Hi all,
Today, I’ll review a challenging delegation scenario, where I coordinated multiple parties to tackle concurrent upcoming feature.
Situation
It was end of Q1 of 2024; Q2 was starting up, and my team and I finalized the delivery of the first phase of the Feedback loop project. The end-of-Q2 deadline to meet NYDFS compliance was fast coming up, and it entailed two major deliverables: scans & exports on historical data and automation scan work on incremental data. My team and I were struggling in making a concrete plan on how to tackle two concurrent feature demands.
My Task
My tasks, as a senior engineer, were laid out, crystal clear, in front of me. I had to chart out upcoming feature deliverables for the next couple of Sprints delegate the work to my team members. The delegation challenged me. For multiple reasons.
Firstly, I had to clean up our Team’s DevOps board ; I not only had to write up new user stories and tasks, but I also had to modify and clean up existing ones. I did this to avoid duplicate future work and to avoid confusing my co-workers.
Secondly, I usually operate at the high-level design of features – I’m not my other colleagues who’re deeper in the technical woods of the codebases. This level of operation made it harder to fully understand the scope and the complexity of items to delegate.
And thirdly, I had to delegate to team members with different backgrounds and experience levels. This added to the challenge, since I delegated to folks more experienced and less experienced than me. The skill of best positioning your resources and your people strategically is difficult.
Actions
So in order to write up the delegation, I took a series of actions.
My first action involved setting up dedicated one-on-one meetings with each member to understand what they’re currently working on and what they think they need to be working on.
Next, I created a summary-style bullet-point list identifying individual tasks and responsibilities for each party involved.
For my senior staff engineer, I recognized that his responsibility should be more advisory, so I tasked him to provide assistance with high-level design, ideation, and feedback on design documents.

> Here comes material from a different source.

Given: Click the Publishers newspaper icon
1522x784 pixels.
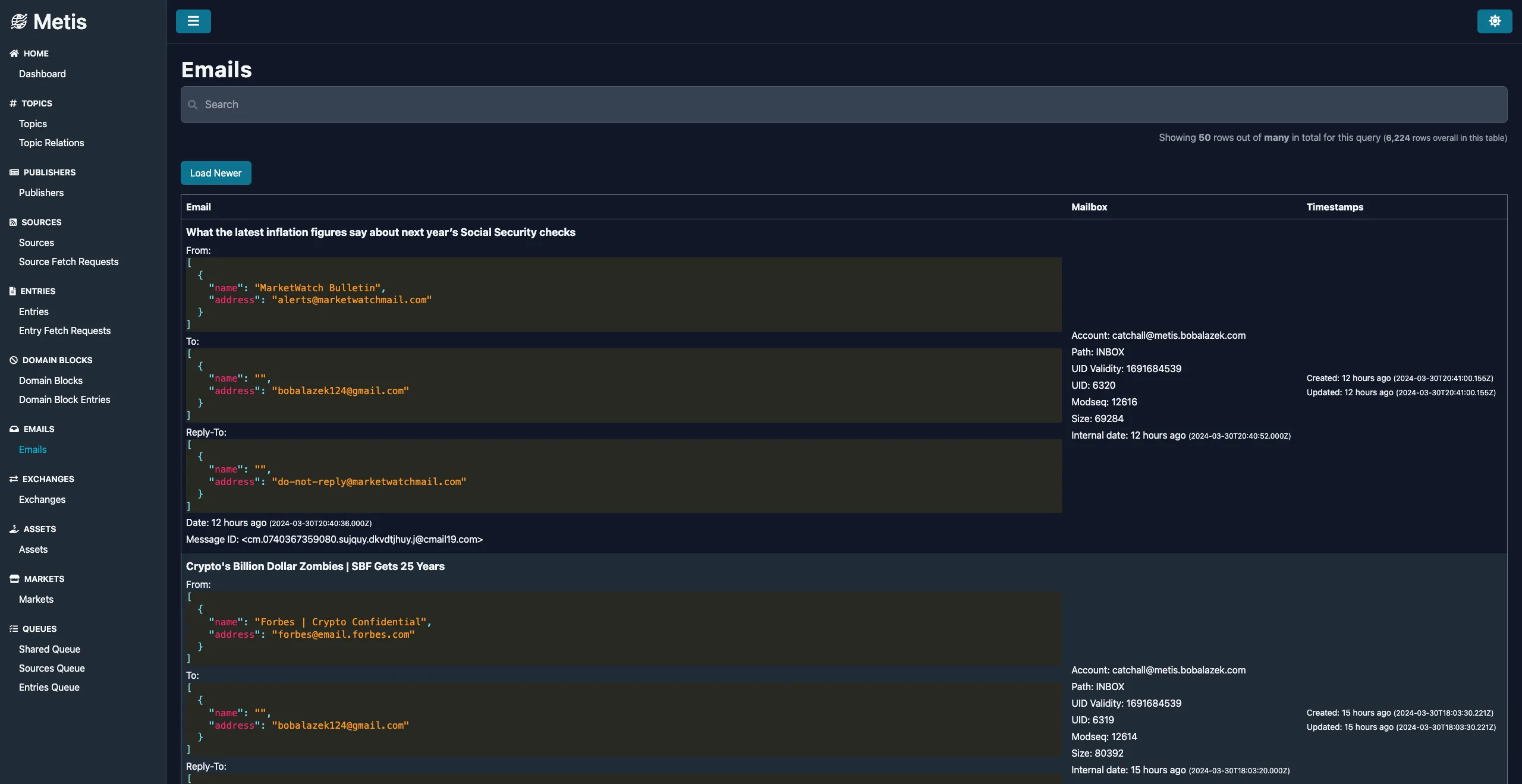Looking at the screenshot, I should (14, 172).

For my junior engineer, I focused us on partitioning out individualized ownership of historical work and continuous work. He already came in with extensive background on historical scanning work, so I emphasized that he should prioritize wrapping up the coding, the testing, and the deployment for remaining databases before diving into automation can work.
And lastly, for me, a senior engineer, I thought focusing on design & development for the initial proof-of-concepts for automation work made the most sense. The feature was new, and we weren’t sure about what design mechanisms or technologies we’d use to handle the ambiguous requirements – requirements that I knew I’d have to clarify.
Result
In the end, I wrote up a clear delegation with delineated roles & responsibilities understood by all parties involved. I also coordinated with my team’s product owner by cleaning up our board – I re-wrote, deleted, and created new user stories. Doing so enabled me to shift my collaborators, my product owners, and my leadership into better roadmap alignment. We knew exactly what we needed to execute and what we needed to prioritize. Reflecting back, I can strongly see how the frontloaded delegation work positively shaped the team’s future to meeting its deliverables by the deadlines and avoid stepping over each other’s feet.